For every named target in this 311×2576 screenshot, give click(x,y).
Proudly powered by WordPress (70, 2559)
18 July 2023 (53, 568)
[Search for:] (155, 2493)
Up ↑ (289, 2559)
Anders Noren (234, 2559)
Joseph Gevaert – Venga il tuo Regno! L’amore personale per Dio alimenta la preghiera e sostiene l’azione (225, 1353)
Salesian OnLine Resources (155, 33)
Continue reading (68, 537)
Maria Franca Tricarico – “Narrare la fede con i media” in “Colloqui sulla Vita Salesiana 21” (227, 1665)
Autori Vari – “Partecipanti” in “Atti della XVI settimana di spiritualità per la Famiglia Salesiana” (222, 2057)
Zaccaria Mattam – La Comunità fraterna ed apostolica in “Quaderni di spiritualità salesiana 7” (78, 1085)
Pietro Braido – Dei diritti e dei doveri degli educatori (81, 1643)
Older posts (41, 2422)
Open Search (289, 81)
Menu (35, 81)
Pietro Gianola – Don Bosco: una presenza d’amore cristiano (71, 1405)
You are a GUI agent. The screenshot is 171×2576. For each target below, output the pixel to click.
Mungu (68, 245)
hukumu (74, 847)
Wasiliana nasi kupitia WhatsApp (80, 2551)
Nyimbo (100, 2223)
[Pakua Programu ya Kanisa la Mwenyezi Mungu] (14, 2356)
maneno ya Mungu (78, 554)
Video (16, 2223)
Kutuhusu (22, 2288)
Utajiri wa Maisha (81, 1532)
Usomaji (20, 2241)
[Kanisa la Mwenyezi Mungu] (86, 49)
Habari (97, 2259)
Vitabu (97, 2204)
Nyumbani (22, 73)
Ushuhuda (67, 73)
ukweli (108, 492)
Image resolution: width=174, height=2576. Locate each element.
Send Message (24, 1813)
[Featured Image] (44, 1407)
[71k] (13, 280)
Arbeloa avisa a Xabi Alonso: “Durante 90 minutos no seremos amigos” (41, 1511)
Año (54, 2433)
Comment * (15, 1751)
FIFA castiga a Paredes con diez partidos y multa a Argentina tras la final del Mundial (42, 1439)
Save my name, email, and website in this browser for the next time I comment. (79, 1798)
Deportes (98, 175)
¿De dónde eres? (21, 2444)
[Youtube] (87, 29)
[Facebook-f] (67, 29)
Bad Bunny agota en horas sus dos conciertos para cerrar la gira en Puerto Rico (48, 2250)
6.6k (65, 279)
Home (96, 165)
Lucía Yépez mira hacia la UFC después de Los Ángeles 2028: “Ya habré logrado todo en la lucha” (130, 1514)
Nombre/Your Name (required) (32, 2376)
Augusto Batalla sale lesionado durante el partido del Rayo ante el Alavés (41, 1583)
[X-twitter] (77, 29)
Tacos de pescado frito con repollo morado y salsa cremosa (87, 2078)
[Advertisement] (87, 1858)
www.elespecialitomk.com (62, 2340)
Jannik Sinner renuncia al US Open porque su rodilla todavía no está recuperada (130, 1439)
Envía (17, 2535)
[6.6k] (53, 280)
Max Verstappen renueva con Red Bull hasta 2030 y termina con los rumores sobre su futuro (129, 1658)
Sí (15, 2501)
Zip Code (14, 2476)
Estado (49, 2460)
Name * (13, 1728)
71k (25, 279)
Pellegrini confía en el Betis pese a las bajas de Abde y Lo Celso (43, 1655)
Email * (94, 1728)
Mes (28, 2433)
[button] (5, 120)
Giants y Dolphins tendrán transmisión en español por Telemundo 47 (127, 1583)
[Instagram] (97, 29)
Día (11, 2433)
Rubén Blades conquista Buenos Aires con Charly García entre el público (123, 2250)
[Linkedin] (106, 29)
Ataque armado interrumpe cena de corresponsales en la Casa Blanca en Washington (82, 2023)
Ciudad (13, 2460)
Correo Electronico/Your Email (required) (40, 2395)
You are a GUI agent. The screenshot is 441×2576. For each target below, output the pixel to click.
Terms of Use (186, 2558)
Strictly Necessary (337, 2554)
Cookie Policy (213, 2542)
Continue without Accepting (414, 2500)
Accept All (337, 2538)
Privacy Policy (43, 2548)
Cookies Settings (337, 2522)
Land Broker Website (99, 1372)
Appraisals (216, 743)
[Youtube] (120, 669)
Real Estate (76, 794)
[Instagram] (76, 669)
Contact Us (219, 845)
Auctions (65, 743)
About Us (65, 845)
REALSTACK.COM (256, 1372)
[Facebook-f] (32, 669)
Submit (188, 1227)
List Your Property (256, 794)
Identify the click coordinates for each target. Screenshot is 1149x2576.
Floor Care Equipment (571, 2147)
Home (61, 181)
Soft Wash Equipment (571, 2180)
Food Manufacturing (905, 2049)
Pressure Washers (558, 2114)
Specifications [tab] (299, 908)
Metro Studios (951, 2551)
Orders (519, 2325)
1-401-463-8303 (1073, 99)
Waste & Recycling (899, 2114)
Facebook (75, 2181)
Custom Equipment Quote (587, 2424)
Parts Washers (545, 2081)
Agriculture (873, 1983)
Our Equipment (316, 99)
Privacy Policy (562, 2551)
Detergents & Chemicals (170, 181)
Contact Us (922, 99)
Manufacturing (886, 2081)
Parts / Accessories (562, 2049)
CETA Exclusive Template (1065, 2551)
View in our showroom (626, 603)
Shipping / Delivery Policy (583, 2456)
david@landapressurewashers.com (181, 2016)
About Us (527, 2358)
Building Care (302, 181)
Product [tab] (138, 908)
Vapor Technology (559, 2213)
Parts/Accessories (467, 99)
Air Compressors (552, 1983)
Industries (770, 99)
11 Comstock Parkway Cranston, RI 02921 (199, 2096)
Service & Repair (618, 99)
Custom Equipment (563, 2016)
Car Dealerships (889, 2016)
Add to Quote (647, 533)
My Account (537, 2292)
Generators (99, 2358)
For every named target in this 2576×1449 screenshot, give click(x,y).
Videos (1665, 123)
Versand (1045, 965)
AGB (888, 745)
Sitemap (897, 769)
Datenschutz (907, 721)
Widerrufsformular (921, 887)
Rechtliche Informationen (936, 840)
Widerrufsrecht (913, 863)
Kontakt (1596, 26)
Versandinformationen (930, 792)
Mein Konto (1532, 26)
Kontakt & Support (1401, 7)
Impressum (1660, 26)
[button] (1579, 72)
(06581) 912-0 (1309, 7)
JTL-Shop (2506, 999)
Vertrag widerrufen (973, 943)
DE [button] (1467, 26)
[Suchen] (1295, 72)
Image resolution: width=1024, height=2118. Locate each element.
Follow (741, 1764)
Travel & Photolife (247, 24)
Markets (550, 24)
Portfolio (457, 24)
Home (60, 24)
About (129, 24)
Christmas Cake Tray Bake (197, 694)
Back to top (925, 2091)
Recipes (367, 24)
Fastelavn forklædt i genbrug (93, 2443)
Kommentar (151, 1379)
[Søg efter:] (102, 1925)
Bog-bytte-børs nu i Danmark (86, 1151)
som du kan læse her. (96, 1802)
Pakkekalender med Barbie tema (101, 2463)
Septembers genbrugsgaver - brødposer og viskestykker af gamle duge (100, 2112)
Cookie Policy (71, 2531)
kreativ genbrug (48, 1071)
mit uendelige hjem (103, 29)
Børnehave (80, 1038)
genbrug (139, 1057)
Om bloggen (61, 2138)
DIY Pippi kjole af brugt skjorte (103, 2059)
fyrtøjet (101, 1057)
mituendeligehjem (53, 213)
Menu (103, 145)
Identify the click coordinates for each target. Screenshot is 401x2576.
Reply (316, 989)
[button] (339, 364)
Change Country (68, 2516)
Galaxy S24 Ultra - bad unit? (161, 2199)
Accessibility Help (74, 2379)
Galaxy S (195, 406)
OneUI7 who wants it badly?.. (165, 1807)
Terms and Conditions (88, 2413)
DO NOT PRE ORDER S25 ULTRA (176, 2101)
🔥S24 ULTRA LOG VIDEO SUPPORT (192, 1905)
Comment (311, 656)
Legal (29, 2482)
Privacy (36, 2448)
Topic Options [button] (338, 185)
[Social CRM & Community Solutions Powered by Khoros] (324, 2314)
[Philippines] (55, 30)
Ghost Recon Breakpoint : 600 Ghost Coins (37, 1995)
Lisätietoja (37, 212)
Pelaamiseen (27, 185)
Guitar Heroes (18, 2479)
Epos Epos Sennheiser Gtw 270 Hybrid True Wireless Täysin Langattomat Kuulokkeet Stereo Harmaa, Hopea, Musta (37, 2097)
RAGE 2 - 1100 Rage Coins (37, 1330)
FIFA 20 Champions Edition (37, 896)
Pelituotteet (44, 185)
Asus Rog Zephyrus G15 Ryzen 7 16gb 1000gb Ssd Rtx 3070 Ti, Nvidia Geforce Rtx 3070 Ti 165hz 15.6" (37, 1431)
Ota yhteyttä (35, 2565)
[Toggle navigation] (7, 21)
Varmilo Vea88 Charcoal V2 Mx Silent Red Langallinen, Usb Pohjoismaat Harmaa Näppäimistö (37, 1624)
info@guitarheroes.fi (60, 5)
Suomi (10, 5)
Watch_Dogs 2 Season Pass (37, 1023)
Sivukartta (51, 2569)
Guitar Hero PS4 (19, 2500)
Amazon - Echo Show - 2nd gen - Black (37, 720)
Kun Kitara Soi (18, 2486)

--------

▸ **Task to carry out**: Only this range is to be output: the line that contains "Sivukartta (51, 2569)" through the last line of the records above, both inclusive.

▸ **Answer below**:
Sivukartta (51, 2569)
Guitar Hero PS4 (19, 2500)
Amazon - Echo Show - 2nd gen - Black (37, 720)
Kun Kitara Soi (18, 2486)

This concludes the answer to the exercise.